0: https://kitemaker.co, a super fast issue tracker with deep integrations to all of your tools
We do every once in a while end up with really embarrassing bugs though since we rarely touch the mouse ourselves.
I've also heard that PWAs have made significant progress toward being a viable option for building a desktop app. Curious what folks think about this as an Electron / native alternative.
Obviously they do, but it seems like explaining things to developers should be table stakes.
Will Flutter keep improving? Or will Google get bored with it and neglect it, like they have with Angular?
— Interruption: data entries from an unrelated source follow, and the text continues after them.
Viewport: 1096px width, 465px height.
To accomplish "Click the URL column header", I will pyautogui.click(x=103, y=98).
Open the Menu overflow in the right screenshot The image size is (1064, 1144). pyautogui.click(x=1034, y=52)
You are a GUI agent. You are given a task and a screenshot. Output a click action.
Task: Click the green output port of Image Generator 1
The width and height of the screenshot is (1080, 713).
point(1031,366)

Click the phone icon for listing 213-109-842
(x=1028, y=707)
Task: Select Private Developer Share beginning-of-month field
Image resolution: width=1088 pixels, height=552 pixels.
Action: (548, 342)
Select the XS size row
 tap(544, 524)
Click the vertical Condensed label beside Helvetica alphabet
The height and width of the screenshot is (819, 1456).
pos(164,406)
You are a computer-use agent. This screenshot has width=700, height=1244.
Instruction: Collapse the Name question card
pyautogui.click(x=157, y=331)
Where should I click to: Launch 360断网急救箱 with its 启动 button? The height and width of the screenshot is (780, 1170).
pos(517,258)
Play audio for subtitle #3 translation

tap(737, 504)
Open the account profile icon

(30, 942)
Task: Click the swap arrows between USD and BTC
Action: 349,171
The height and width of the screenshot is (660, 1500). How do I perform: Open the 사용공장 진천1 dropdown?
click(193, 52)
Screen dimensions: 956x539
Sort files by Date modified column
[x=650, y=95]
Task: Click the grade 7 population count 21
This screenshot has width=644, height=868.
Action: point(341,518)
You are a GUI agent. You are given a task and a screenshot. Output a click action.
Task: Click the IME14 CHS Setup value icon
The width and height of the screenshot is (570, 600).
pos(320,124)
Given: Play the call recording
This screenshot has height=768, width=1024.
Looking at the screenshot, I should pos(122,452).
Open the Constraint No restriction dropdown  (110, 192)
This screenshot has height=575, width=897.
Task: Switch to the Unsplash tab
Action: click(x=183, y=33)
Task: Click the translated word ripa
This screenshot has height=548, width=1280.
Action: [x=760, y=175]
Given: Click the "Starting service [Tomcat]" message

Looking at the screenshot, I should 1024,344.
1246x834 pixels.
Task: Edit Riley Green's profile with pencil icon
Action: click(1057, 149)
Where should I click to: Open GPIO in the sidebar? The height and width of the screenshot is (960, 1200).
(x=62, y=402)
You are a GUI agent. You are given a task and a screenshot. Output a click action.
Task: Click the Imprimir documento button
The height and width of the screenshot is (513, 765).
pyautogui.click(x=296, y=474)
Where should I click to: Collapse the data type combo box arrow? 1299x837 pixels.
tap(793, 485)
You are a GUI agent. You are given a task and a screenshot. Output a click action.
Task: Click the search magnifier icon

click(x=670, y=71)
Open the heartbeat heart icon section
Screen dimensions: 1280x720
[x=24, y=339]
I have a guess.
Still in Alpha.
I hope Flutter will solve that
Browser-based apps have no common UI rules at all, which makes them significantly more confusing to use.
For my own desktop apps, I'd choose Qt, since cross platform support is top notch.
With that said, I understand that nowadays, C++ developers are harder to come by, and memory corruption issues are not fun to work with.
Though I haven't done anything that I would consider extremely complex, memory corruption seems easy enough to deal with by planning.
Maybe because it is so ingrained as whenever I heard discussions of C++, memory (de)allocation and memory corruption was always the first thing people talked about. Dealing with de-allocation feels like closing a curly brace, almost automatic.
Currently I sell about 100 copies per month (and donate $350 of it to charity).
Public: https://videohubapp.com/
GitHub: https://github.com/whyboris/Video-Hub-App
ps - and I have a free file renamer made in Electron and Angular: https://yboris.dev/renamer/
There is a measurable cost to me for using these “lazy” apps:
- time and data plan spent downloading and updating these monsters
- my disk space (yes, my previous laptop ran out of space, which is hard to accept when you see “simple” apps using hundreds of megabytes)
- my battery life and utility bill (it is easy to measure the absurd CPU use of some of these things)
I am literally subsidizing your development with my own resources, because you couldn’t be bothered to create something that is at least moderately optimized for users.
In practice you are getting a "discount", because there was a time when most apps were paid for, while all the electron apps I use at least are free -- so there isn't anything to discount.
Due to money (development costs) and ongoing support (being able to improve and maintain the UI with CSS) I had to find a tool that would work for me.
Maybe one day with enough time and money, I'll be able to develop some beautiful native desktop apps for macOS and Windows. That would be nice :)
My understanding is that you could not use these apps. So how could one feel entitled to discounts based on implementation quality?
I bet most people who have a problem with Electron are laptop users. I use a refurbished HP desktop i7 that I bought two years ago for $300 on Amazon and upgraded the SSD and 32gb RAM for another $250 or so. I can run numerous instances of VS Code, Chrome, Slack, Postman, etc all day without even a hint of a slowdown. I also never hear my fans go on, not ever.
I work in a nice quiet room and I don’t have to travel to work. I never understood why people want to optimize for working on trains, planes and in meetings. Even when I was going into the office, I didn’t need to bring my computer home because I had the exact same machine at home since it was so cheap.
Sure one or two apps are ok. But since each app is Electron (not literally but a huge number). Your RAM melts like butter in near Sun's orbit.